* **DATA EXTRACTS**:
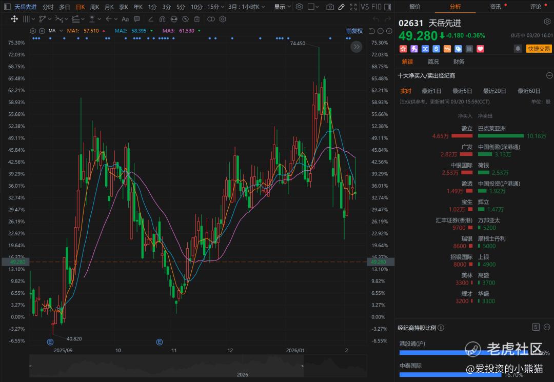This screenshot has width=554, height=382.
Task: Click the trash delete drawings icon
Action: point(197,19)
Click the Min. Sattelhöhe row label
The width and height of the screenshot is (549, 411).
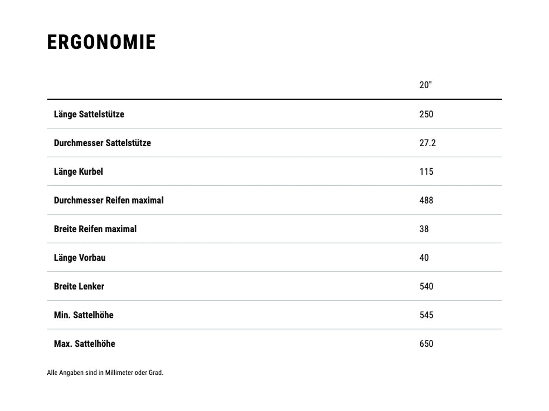point(83,315)
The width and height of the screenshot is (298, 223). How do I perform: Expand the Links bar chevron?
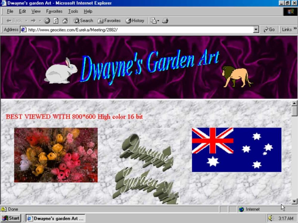click(295, 29)
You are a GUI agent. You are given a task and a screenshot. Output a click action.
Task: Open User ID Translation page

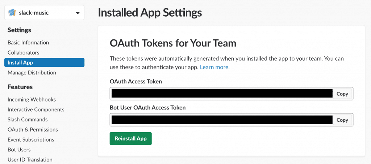click(30, 160)
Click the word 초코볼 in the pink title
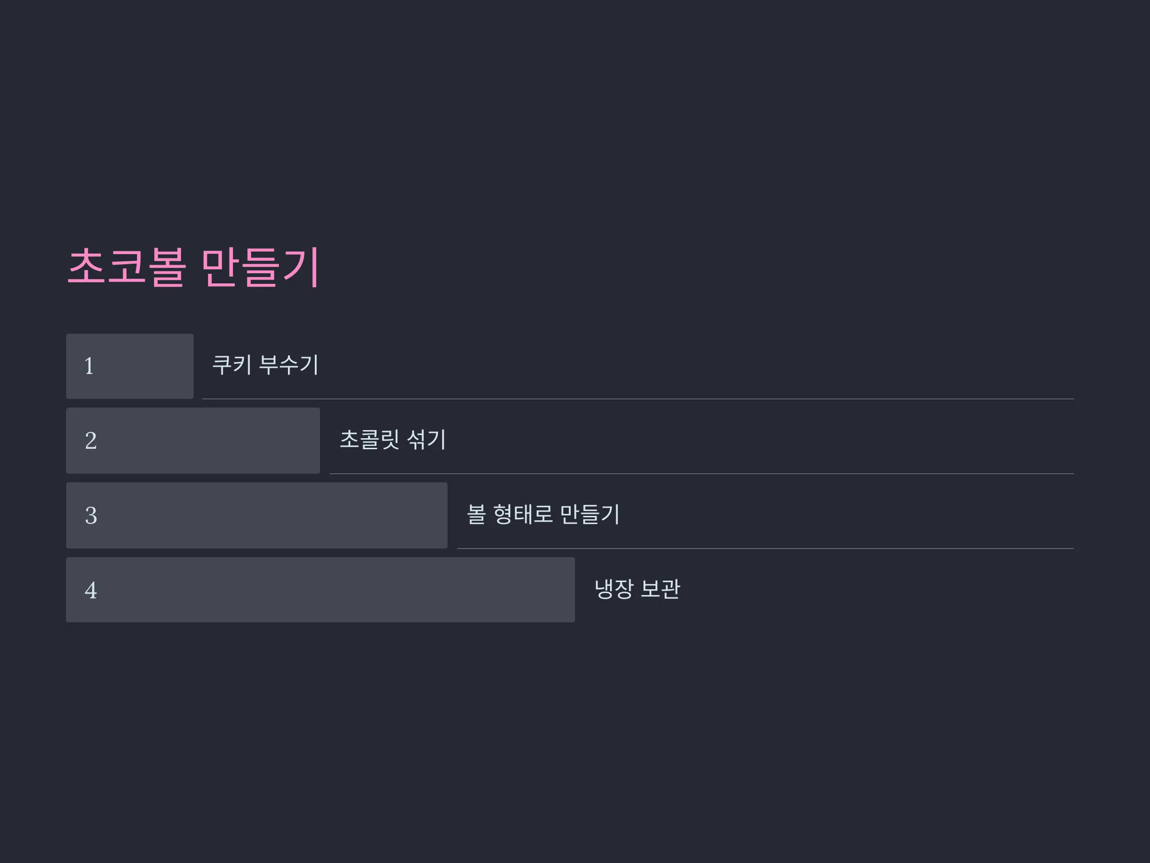 [x=127, y=267]
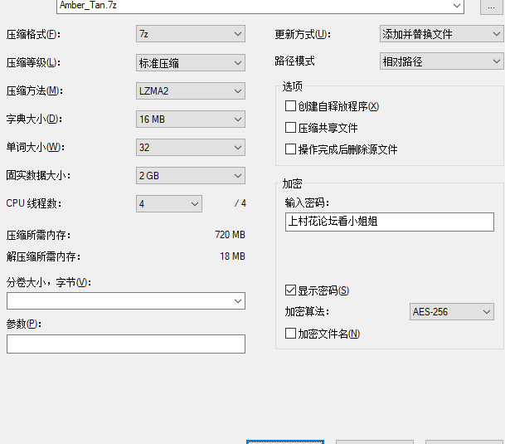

* **WHAT YOU ARE ASKED TO DO**:
Starting at the line that contains "The width and height of the screenshot is (549, 411).", retype each line through the final one in the listing, with both ends kept and the pictures omitted.

* **ANSWER TO THE PROBLEM**:
The width and height of the screenshot is (549, 411).
point(83,315)
The width and height of the screenshot is (298, 223). How do I perform: Expand the Links bar chevron?
click(295, 29)
You are a GUI agent. You are given a task and a screenshot. Output a click action.
Task: Open User ID Translation page

click(30, 160)
Click the word 초코볼 in the pink title
 [x=127, y=267]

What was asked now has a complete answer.